University touts GapSense software to control data traffic

Client-side software developed by researchers at the University of Michigan has been shown to control the onslaught of mobile data traffic and reduce interference among devices using Wi-Fi, Bluetooth and Zigbee.

The researchers' GapSense software enables devices to communicate with one another, exchanging simple stop and warning messages so their communications collide less often. Tests of GapSense have shown it can reduce interference by more than 88 percent on some networks with diverse devices, according to the university.

"GapSense creates a common language of energy pulses and gaps. The length of the gaps conveys the stop or warning message. Devices could send them at the start of a communication or in between information packets to let other gadgets in the vicinity know about their plans," said the university.

"Since [devices] don't have a direct means of communicating with each other because they use different protocols, we thought, 'How can we coordinate them so that each can perform their functions while minimizing interference with the others?'" said Kang Shin, a professor of computer science at the University of Michigan.

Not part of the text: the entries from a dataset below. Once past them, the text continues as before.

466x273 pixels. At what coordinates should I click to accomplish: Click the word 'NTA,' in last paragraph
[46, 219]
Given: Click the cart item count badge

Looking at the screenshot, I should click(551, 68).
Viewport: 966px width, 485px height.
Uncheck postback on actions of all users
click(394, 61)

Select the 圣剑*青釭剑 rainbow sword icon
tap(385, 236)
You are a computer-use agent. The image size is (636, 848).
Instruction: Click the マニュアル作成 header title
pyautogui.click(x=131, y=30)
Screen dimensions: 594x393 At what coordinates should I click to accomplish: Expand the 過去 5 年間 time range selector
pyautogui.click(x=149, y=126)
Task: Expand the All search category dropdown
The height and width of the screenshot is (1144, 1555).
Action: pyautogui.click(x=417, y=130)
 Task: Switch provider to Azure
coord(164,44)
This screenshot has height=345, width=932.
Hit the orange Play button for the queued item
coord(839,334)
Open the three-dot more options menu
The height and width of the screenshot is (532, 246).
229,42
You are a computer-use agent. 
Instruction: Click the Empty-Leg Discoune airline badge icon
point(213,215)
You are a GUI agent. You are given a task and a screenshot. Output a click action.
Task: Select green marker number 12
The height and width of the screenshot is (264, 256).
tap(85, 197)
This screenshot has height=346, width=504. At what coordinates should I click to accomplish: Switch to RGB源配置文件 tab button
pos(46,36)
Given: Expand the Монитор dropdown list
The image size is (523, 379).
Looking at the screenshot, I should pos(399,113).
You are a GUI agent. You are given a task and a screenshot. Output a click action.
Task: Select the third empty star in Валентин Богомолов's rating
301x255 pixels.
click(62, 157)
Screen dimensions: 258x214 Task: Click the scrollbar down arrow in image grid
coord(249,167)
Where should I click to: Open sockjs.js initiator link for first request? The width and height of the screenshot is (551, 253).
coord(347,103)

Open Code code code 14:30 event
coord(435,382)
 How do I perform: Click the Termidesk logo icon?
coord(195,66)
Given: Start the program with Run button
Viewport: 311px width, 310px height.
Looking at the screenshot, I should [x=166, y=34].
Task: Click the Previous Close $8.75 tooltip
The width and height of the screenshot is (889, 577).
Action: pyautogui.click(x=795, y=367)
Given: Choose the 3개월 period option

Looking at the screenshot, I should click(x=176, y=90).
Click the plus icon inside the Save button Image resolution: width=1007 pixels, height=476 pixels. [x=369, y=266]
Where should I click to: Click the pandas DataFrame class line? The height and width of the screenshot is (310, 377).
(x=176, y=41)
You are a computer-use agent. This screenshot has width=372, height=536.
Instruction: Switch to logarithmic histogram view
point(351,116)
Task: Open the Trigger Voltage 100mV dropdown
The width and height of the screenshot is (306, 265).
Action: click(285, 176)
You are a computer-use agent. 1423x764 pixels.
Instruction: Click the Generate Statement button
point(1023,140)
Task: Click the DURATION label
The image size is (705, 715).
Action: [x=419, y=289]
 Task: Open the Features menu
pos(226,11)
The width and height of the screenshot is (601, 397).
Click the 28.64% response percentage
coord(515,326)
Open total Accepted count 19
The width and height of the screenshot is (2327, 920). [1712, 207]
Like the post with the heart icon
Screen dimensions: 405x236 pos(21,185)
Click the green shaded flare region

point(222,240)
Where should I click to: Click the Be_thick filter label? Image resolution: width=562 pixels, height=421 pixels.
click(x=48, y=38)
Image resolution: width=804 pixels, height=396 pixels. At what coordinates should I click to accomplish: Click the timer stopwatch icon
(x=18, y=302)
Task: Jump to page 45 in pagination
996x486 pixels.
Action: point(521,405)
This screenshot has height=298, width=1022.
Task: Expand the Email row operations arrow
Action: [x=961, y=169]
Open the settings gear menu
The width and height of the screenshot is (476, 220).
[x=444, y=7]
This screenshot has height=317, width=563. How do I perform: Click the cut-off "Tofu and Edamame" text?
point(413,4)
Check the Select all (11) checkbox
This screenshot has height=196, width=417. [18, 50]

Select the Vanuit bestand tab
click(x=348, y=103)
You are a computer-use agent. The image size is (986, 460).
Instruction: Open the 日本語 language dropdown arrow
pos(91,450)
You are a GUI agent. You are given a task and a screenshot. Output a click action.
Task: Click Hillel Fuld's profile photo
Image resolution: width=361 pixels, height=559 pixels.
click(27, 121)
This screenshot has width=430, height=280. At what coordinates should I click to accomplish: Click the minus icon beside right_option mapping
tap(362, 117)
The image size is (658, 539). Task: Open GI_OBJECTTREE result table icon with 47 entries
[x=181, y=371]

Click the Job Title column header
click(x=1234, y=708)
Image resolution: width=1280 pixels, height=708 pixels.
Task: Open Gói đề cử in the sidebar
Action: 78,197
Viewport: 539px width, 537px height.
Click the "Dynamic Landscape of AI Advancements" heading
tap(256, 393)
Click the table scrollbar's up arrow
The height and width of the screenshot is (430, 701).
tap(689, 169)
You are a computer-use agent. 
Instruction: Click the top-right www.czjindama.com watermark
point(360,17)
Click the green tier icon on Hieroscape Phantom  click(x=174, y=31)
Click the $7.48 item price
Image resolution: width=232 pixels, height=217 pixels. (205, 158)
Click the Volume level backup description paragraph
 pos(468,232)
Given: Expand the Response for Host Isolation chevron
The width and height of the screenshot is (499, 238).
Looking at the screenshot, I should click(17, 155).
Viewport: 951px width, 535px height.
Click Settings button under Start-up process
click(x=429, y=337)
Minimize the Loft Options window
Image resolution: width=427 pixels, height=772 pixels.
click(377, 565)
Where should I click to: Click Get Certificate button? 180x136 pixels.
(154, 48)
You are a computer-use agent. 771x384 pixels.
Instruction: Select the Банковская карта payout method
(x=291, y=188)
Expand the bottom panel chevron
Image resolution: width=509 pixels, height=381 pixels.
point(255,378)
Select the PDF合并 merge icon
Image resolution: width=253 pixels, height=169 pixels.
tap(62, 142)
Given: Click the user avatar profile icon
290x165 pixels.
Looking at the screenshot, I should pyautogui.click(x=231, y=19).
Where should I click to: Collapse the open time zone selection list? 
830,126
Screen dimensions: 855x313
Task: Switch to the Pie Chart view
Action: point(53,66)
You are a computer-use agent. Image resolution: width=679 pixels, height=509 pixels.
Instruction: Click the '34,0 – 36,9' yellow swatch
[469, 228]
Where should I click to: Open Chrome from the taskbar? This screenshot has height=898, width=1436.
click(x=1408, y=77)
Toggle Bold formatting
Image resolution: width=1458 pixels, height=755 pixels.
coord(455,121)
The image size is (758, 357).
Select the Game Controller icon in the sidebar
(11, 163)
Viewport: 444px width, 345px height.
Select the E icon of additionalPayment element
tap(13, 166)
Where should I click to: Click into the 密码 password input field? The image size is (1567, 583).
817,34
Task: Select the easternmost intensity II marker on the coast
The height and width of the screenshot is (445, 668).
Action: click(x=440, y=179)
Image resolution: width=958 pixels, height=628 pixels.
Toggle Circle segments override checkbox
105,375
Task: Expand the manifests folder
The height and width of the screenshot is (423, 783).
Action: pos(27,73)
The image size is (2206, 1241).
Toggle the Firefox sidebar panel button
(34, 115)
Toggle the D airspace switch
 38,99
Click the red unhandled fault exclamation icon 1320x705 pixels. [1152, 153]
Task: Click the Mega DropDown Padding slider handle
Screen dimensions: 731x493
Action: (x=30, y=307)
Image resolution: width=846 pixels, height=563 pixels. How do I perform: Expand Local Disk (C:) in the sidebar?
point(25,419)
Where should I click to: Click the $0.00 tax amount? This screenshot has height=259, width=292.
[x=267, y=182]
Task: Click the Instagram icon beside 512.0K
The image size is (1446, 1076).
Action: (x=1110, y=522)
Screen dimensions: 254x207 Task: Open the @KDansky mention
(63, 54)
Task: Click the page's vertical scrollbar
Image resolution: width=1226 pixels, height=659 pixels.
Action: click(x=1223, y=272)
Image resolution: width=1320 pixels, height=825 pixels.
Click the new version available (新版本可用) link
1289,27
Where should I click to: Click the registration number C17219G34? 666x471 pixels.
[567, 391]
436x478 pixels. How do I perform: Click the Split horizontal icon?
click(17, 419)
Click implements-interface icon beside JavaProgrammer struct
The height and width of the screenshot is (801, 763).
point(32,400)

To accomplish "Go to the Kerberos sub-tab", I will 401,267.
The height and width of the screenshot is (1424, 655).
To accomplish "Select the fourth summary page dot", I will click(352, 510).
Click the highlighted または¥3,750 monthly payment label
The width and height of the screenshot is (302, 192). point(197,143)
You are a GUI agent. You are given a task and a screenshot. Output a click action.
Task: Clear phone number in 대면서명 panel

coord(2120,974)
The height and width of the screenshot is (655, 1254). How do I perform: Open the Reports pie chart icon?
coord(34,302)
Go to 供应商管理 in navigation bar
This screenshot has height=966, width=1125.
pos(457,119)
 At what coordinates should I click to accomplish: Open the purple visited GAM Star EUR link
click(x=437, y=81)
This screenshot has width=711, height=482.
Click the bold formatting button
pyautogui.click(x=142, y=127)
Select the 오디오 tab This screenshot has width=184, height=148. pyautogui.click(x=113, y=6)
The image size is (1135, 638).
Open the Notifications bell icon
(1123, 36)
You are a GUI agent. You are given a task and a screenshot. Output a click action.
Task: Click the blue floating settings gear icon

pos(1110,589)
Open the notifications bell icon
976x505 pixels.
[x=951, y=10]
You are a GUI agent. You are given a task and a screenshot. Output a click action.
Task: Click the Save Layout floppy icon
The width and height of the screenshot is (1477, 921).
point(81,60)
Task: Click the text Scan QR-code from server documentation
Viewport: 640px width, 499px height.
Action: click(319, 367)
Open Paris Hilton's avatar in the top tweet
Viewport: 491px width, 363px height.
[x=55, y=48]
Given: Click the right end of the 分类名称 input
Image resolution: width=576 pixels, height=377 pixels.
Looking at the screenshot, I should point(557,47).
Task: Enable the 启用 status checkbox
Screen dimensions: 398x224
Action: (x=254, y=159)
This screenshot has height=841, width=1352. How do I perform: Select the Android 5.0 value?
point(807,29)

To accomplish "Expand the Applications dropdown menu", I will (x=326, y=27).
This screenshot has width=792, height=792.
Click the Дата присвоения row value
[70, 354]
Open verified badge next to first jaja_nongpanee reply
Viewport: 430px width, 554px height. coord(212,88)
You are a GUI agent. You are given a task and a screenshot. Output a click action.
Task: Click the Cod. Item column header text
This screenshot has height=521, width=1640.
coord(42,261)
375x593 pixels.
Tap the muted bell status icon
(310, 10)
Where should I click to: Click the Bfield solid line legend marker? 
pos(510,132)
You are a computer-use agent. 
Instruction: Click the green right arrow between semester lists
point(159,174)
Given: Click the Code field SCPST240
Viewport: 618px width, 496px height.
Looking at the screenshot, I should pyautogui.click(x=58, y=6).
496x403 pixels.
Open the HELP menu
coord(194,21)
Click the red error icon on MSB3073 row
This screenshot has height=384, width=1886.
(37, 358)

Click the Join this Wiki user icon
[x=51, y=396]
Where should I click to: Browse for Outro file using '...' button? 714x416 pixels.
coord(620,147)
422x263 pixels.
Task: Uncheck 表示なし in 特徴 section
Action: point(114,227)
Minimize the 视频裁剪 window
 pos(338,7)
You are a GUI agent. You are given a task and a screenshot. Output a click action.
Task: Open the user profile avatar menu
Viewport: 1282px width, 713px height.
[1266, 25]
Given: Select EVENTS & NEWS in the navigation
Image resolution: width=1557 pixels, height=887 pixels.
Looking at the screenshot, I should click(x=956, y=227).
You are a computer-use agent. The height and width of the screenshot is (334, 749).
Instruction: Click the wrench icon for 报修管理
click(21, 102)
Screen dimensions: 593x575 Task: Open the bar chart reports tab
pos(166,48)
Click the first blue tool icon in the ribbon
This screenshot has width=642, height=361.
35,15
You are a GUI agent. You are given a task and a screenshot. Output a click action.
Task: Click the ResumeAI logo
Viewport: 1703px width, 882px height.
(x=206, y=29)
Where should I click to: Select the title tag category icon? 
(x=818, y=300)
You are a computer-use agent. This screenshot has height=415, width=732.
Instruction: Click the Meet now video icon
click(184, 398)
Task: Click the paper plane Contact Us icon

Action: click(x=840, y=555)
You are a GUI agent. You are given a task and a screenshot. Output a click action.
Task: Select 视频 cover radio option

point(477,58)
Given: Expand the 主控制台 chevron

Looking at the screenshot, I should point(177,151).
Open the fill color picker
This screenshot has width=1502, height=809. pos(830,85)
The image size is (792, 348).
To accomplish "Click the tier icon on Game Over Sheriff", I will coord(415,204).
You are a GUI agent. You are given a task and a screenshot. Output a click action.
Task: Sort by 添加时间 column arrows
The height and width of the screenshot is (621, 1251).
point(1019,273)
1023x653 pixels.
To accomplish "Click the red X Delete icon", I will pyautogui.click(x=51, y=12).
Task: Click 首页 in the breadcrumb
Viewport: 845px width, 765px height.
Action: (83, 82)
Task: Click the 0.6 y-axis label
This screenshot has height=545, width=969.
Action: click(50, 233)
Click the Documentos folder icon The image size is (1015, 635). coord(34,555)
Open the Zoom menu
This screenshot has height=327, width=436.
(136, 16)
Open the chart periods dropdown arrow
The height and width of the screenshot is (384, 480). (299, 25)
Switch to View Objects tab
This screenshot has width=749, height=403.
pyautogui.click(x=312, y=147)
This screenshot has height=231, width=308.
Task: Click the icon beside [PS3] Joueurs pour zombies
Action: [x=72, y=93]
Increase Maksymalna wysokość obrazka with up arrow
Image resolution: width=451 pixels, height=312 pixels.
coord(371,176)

Shin and Xinyu Zhang, a former doctoral student in electrical engineering and computer science, are presenting their work on GapSense April 18 during the IEEE International Conference on Computer Communications in Turin, Italy.

The researchers contend the carrier sense multiple access (CSMA) protocol that programs devices to listen for radio silence before they send their own transmissions often does not work. During tests in a simulated office environment, the researchers found that with moderate Wi-Fi traffic, there was a 45 percent collision rate between ZigBee and Wi-Fi. GapSense reduced that to 8 percent.

GapSense also targets variances between Wi-Fi standards. At moderate Wi-Fi traffic, the researchers detected around a 40 percent collision rate between wider and narrower-bandwidth Wi-Fi devices, and GapSense reduced it to virtually zero, said the university.

The University of Michigan's work is funded by the National Science Foundation. The university is pursuing patent protection for the intellectual property and is seeking commercialization partners to help bring the GapSense to market.